Practical Machine Learning with Python and Keras

Practical Machine Learning with Python and Keras

AI Business

October 2, 2019

23 Min Read

by Daniel Pyrathon, Kite 2 October 2019

Table of Contents

What is machine learning, and why do we care?

Machine learning is a field of artificial intelligence that uses statistical techniques to give computer systems the ability to “learn” (e.g., progressively improve performance on a specific task) from data, without being explicitly programmed. Think of how efficiently (or not) Gmail detects spam emails, or how good text-to-speech has become with the rise of Siri, Alexa, and Google Home.

Some of the tasks that can be solved by implementing Machine Learning include:

  • Anomaly and fraud detection: Detect unusual patterns in credit card and bank transactions.

  • Prediction: Predict future prices of stocks, exchange rates, and now cryptocurrencies.

  • Image recognition: Identify objects and faces in images.

Machine Learning is an enormous field, and today we’ll be working to analyze just a small subset of it.

Supervised Machine Learning

Supervised learning is one of Machine Learning’s subfields. The idea behind Supervised Learning is that you first teach a system to understand your past data by providing many examples to a specific problem and desired output. Then, once the system is “trained”, you can show it new inputs in order to predict the outputs.

How would you build an email spam detector? One way to do it is through intuition – manually defining rules that make sense: such as “contains the word money”, or “contains the word ‘Western Union’”. While manually built rule-based systems can work sometimes, often it becomes hard to create or identify patterns and rules based only on human intuition. By using Supervised Learning, we can train systems to learn the underlying rules and patterns automatically with a lot of past spam data. Once our spam detector is trained, we can feed it new a new email so that it can predict how likely an email is a spam.

Earlier I mentioned that you can use Supervised Learning to predict an output. There are two primary kinds of supervised learning problems: regression and classification.

  • In regression problems, we try to predict a continuous output. For example, predicting the price (real value) of a house when given its size.

  • In classification problems, we try to predict a discrete number of categorical labels. For example, predicting if an email is spam or not given the number of words within it.

You can’t talk about Supervised Machine Learning without talking about supervised learning models – it’s like talking about programming without mentioning programming languages or data structures. In fact, the learning models are the structures that are “trained,” and their weights or structure change internally as they mold and understand what we are trying to predict.

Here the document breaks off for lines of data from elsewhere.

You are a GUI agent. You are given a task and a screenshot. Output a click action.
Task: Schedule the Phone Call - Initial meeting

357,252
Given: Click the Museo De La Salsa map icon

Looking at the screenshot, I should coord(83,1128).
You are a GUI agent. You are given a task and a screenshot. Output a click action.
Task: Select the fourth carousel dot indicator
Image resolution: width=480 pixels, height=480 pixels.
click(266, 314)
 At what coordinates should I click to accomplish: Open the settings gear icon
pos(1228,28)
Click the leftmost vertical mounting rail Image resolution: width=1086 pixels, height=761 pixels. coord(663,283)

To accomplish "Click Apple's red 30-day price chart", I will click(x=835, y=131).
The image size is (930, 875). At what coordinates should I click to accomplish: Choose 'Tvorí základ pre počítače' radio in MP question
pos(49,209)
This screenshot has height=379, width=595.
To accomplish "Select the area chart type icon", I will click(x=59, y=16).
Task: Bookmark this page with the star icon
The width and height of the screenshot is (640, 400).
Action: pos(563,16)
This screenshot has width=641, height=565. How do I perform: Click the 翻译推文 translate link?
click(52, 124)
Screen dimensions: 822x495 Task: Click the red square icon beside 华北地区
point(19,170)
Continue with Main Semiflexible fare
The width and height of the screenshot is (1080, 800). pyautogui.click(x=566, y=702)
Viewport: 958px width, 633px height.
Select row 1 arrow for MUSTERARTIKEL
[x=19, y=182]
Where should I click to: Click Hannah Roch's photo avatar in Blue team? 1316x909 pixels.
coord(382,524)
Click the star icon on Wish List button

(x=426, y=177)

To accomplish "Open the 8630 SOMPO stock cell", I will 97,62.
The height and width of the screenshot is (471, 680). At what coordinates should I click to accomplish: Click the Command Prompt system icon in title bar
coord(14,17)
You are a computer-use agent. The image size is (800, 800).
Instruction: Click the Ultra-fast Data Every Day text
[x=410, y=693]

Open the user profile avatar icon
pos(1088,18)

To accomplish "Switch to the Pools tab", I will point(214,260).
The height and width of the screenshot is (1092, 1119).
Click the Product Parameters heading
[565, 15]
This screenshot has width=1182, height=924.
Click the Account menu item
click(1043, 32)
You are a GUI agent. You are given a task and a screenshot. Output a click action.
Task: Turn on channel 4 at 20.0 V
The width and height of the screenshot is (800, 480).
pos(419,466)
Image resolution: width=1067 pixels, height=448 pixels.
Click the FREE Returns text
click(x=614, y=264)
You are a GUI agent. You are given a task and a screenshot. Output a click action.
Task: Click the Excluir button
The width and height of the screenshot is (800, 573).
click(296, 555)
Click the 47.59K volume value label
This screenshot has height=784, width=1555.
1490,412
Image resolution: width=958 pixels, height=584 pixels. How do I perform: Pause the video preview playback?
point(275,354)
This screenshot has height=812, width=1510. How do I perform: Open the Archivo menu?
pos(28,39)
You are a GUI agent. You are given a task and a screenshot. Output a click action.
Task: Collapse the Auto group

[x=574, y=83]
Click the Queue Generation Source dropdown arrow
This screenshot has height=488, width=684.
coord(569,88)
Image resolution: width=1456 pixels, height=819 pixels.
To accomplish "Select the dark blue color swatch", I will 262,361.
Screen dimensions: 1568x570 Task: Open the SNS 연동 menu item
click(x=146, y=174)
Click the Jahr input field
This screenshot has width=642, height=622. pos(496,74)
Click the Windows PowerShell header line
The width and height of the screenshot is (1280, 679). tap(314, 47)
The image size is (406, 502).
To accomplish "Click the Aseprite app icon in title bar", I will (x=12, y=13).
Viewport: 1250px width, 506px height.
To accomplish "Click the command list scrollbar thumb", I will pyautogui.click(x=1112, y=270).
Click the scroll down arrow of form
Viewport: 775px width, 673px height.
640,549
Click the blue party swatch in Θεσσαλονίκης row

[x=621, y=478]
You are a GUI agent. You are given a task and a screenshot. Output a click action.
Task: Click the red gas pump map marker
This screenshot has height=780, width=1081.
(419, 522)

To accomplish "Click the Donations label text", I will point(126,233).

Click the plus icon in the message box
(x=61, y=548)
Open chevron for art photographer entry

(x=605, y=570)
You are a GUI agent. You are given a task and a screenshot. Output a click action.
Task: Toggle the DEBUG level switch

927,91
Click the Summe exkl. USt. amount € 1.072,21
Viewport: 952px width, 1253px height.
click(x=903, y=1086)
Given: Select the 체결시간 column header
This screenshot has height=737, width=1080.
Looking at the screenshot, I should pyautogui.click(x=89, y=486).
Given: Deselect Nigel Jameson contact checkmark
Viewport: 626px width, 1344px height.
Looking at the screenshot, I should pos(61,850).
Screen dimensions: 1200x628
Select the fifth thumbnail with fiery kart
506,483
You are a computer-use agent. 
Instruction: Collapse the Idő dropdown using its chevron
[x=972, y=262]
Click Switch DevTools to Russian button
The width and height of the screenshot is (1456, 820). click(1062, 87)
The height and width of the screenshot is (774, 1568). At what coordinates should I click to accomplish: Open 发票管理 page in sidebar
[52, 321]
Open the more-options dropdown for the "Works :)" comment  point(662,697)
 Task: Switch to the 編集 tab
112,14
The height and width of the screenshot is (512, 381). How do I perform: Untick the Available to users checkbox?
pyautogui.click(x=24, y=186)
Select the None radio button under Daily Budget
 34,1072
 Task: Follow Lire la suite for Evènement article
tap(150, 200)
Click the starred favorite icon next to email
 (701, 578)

There are plenty of supervised learning models, some of the ones I have personally used are:

  • Random Forest

  • Naive Bayes

  • Logistic Regression

  • K Nearest Neighbors

Today we’ll be using Artificial Neural Networks (ANNs) as our model of choice.

Understanding Artificial Neural Networks

ANNs are named this way because their internal structure is meant to mimic the human brain. A human brain consists of neurons and synapses that connect these neurons with each other, and when these neurons are stimulated, they “activate” other neurons in our brain through electricity.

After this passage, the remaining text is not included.